§ **THE PROBLEM**
Format all the items below as a numbered list with no blank lines, and leave the pictures out.

Recorded data:

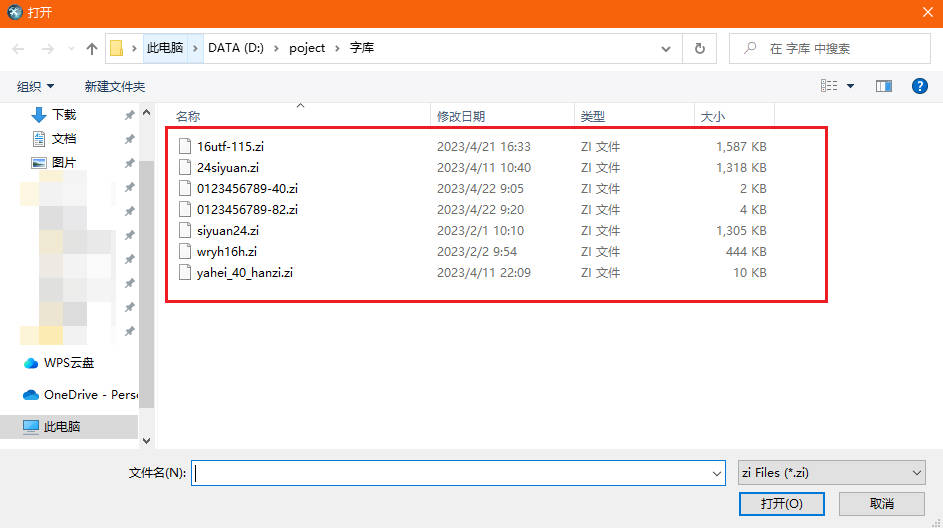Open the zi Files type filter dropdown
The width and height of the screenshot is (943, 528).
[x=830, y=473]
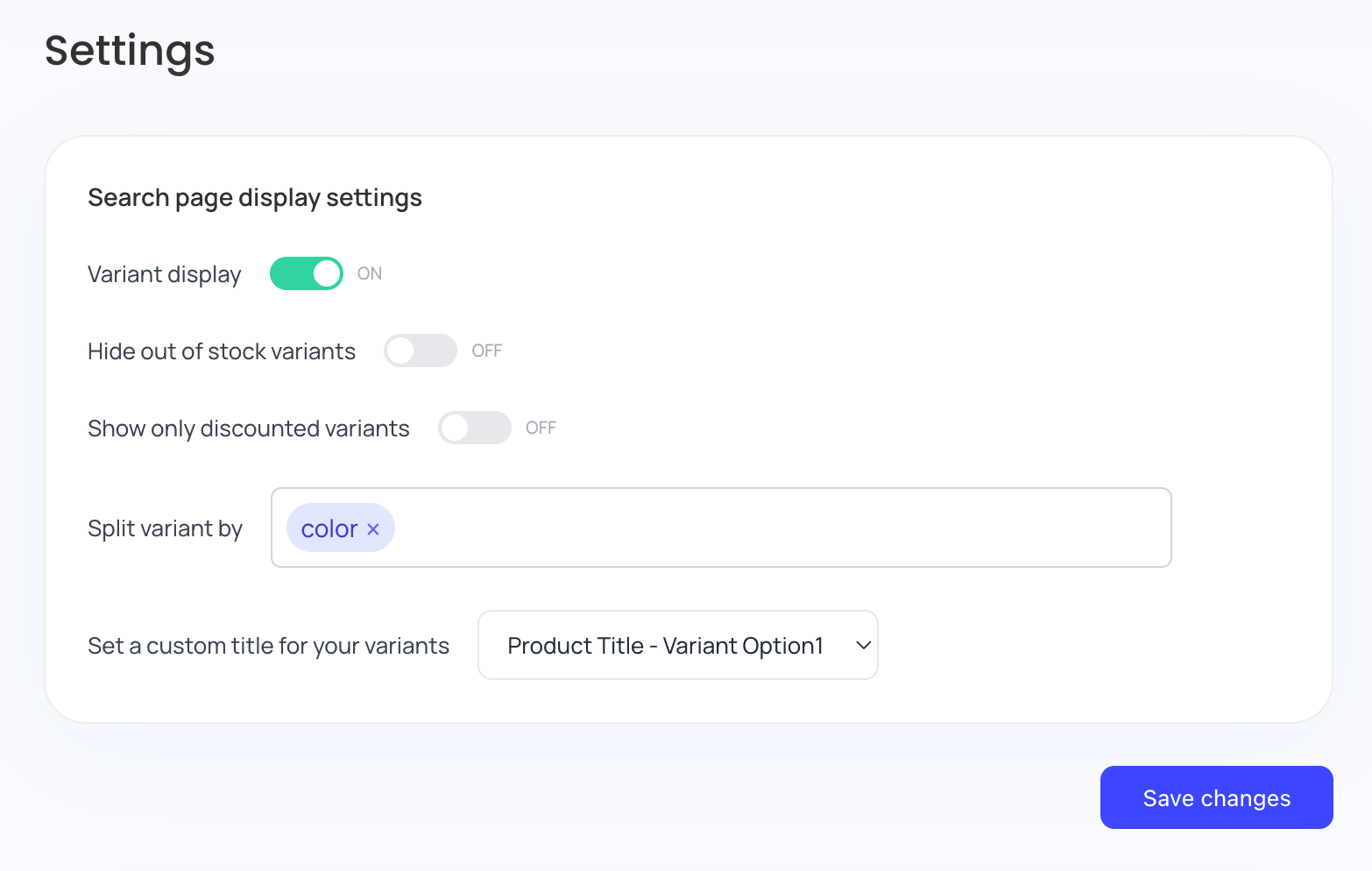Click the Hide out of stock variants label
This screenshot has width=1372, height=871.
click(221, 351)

§ **WRITTEN RESPONSE**
1. Open the zi Files type filter dropdown
2. The width and height of the screenshot is (943, 528).
3. [x=830, y=473]
4. Click the Hide out of stock variants label
5. This screenshot has width=1372, height=871.
6. click(221, 351)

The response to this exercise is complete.